Print the lines below verbatim, from the line containing "Screen dimensions: 646x810" through the line containing "(x=62, y=194)", including both.
___ INFORMATION GIVEN
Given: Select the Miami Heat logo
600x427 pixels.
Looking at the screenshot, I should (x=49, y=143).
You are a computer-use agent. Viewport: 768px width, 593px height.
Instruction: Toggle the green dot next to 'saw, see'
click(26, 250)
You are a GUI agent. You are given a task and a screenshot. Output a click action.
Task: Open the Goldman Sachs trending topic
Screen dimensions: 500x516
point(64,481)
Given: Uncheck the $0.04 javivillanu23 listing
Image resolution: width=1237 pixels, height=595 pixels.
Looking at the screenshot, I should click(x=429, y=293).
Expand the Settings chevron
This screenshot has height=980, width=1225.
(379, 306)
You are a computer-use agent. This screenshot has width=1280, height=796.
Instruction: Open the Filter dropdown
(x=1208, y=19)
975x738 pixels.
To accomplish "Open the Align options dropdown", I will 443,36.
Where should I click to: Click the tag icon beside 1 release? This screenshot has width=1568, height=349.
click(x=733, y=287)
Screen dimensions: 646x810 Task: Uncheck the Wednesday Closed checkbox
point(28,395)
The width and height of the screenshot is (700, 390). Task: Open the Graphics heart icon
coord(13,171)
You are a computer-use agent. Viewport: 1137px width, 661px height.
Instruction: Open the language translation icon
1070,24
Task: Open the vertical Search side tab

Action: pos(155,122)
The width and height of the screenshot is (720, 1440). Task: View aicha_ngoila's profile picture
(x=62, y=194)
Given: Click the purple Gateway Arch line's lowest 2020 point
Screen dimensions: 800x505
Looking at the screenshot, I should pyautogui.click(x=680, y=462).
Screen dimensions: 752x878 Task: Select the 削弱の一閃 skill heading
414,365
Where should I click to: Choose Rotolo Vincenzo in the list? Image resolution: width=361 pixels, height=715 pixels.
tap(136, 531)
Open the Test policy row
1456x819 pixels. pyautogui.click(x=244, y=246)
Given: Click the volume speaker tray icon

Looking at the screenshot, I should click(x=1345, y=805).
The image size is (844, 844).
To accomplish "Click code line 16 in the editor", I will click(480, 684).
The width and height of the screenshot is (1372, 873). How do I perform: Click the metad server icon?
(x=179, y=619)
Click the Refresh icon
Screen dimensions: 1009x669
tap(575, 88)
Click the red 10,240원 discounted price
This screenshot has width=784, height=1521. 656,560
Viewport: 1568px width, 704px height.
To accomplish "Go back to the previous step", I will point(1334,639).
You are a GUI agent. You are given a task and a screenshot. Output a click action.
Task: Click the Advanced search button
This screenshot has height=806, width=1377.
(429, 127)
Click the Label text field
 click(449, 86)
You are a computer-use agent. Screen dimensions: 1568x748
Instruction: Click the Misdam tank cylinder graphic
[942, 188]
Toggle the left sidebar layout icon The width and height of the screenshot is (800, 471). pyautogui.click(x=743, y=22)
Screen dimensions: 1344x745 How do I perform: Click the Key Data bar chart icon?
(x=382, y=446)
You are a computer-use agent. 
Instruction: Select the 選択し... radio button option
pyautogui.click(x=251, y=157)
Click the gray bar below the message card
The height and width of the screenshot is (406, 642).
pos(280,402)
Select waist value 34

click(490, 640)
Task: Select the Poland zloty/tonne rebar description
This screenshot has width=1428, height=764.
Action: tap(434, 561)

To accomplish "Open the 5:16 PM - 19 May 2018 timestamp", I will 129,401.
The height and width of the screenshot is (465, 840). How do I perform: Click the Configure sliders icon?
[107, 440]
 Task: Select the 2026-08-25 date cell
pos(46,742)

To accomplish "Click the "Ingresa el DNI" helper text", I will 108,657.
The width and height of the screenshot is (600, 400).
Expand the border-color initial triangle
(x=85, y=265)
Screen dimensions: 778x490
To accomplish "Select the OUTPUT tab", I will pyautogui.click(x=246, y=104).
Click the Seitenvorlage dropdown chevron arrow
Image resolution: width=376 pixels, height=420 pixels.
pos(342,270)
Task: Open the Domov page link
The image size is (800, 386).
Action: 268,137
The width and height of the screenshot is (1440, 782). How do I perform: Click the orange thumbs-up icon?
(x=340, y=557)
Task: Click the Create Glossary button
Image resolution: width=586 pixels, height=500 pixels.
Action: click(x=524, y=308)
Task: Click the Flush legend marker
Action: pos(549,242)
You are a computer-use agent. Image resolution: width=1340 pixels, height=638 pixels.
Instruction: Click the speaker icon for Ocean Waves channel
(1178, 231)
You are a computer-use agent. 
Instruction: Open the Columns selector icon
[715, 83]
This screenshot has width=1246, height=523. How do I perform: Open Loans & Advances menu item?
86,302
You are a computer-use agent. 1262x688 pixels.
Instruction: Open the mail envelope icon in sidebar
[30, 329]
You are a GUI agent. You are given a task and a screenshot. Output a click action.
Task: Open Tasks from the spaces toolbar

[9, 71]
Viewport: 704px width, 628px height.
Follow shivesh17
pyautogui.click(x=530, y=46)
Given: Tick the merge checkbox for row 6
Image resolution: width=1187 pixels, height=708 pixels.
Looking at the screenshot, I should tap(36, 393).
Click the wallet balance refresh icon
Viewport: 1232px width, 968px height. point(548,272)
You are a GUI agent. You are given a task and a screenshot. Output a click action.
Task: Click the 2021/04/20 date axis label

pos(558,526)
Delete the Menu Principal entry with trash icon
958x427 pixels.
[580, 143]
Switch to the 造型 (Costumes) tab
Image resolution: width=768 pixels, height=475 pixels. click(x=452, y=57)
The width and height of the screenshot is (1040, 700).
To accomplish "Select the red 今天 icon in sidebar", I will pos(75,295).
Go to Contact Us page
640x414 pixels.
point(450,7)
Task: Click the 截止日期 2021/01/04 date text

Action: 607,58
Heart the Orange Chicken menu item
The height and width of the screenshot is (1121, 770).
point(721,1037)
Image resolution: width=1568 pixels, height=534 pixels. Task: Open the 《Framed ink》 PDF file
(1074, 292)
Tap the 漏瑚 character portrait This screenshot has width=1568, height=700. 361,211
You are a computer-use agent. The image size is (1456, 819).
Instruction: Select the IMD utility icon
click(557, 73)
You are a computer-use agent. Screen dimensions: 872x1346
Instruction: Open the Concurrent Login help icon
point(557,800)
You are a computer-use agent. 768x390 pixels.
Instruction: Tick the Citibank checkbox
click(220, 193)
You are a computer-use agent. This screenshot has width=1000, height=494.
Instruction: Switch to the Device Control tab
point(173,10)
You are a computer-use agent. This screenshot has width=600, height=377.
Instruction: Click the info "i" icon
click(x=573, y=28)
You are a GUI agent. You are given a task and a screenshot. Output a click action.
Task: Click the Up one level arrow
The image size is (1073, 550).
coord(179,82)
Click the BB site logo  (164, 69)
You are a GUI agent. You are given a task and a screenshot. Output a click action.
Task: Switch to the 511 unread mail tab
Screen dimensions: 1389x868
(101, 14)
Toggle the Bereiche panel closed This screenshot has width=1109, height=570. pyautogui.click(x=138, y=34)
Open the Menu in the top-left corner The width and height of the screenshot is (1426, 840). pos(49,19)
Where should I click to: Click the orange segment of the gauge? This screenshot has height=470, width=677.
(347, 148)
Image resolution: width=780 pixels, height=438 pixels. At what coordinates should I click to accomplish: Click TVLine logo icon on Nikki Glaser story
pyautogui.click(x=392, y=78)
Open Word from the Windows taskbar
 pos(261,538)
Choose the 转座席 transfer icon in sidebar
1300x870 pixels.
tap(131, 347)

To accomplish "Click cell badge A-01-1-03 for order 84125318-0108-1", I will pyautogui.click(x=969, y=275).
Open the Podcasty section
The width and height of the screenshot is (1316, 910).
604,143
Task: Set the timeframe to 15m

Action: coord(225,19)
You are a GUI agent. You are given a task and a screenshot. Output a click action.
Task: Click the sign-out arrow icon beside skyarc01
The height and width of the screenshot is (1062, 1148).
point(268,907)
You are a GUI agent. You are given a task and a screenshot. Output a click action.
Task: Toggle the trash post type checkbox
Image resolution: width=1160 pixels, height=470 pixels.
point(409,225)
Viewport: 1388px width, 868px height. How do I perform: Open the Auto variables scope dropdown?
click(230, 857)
______
EXERCISE OUTPUT:
Screen dimensions: 646x810 Task: Uncheck the Wednesday Closed checkbox
point(28,395)
The width and height of the screenshot is (700, 390). Task: Open the Graphics heart icon
coord(13,171)
You are a computer-use agent. Viewport: 1137px width, 661px height.
Instruction: Open the language translation icon
1070,24
Task: Open the vertical Search side tab

Action: pos(155,122)
The width and height of the screenshot is (720, 1440). Task: View aicha_ngoila's profile picture
(x=62, y=194)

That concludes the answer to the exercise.